The Orphan Drug Act (ODA) incentivizes drug development for rare diseases with limited sales potential. Yet, orphan drugs frequently turn into multi-billion-dollar blockbusters, particularly those used to treat rare and common diseases: partial orphans. This study analyses the development, US Food and Drug Administration (FDA) approval, epidemiology, and economics of full, partial, and non-orphan cancer drugs.

Methods

170 drugs with FDA approval for 455 cancer indications were identified between 2000-2022. Full, partial, and non-orphan drugs were compared regarding their regulatory approval, clinical benefit, trials, epidemiology, price, beneficiaries, and spending with data extracted from FDA documents, Global Burden of Disease study, and Medicare & Medicaid.

Results

We identified 110 full, 22 partial, and 38 non-orphan cancer drugs. Time from first to second FDA approval was shorter for partial than non-and full orphans (median 1.3 vs 1.6 vs 2.3 years). Full orphans, relative to partial and non-orphans, were more frequently third-line (17% vs 8 vs 7, p=.025) monotherapies (74% vs 58 vs 58, p=.002) for hematologic cancers (66% vs 4 vs 0, p<.001) supported by smaller (median 154 patients vs 416 vs 536, p<.001) open-label (56% vs 64 vs 87, p<.001) single-arm trials (19% vs 23 vs 50, p<.001).
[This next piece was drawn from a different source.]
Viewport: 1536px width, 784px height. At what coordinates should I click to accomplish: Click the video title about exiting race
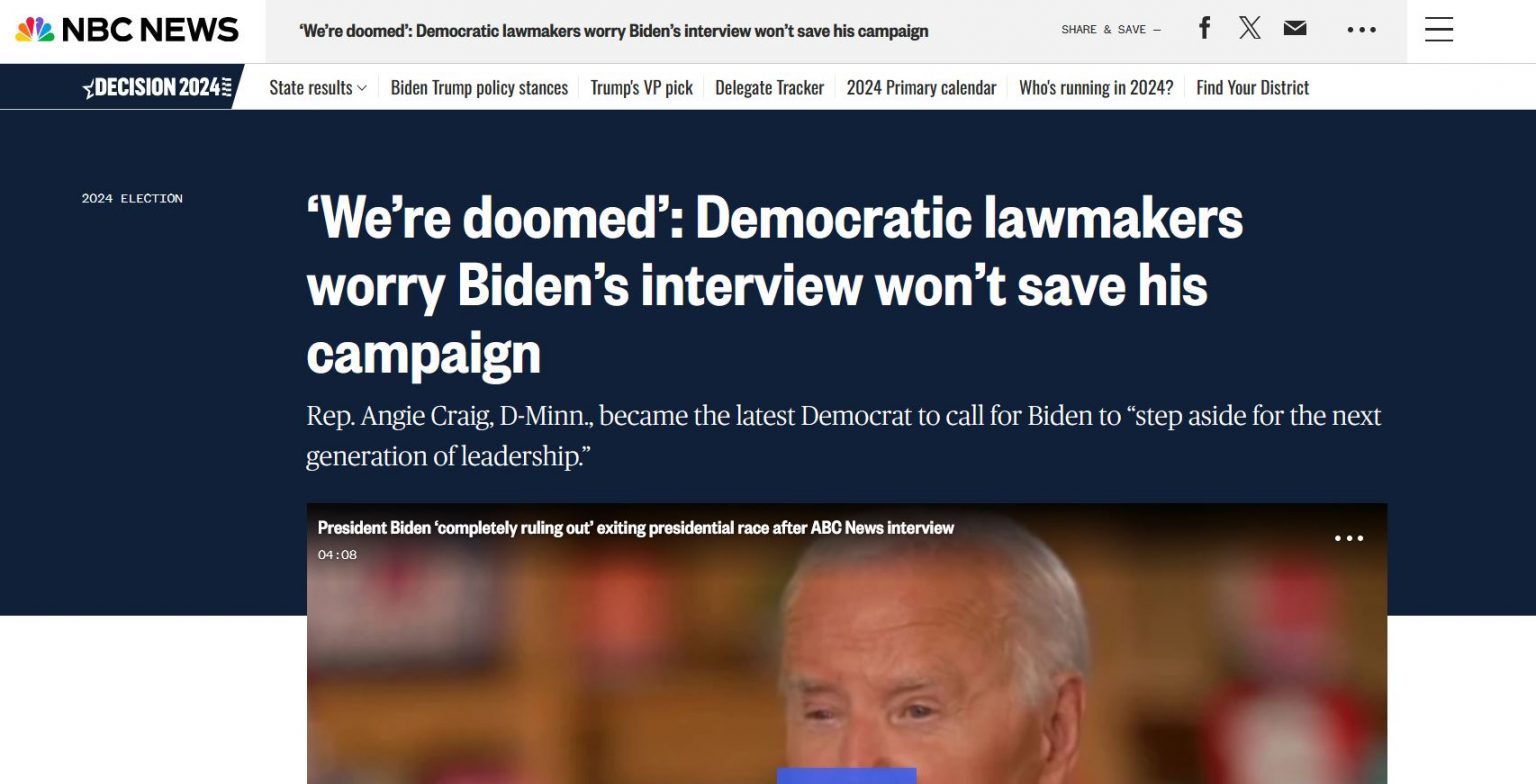(636, 528)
Disease incidence was lower and disease severity higher for full than partial and non-orphans. Full orphans offered a significantly greater overall survival (median: 4.0 vs 2.8 vs 2.8, p<.001) and progression-free survival (median: 5.1 vs 2.5 vs 3.6, p<.001). Monthly prices were higher for full and partial than non-orphans (median $17177 vs 13284 vs 12457, p<.001). Beneficiaries (8790 vs 4390 vs 1730) and spending ($570 vs 305 vs 156 million) per drug were greater for partial than non-and full orphans.

Conclusions

The benefit, trials, and epidemiology of partial orphan cancer drugs are more similar to non-orphans than full orphans. Yet, partial orphans receive all of the ODA’s incentives and are swiftly extended to new indications, resulting in greater prices, beneficiaries, and spending. Establishing a maximum revenue threshold for the ODA’s benefits alongside indication-specific pricing could reduce expenditure on partial orphans.

Clinical trial identification

Editorial acknowledgement

Legal entity responsible for the study

The authors.

Funding

Has not received any funding.

Disclosure

All authors have declared no conflicts of interest.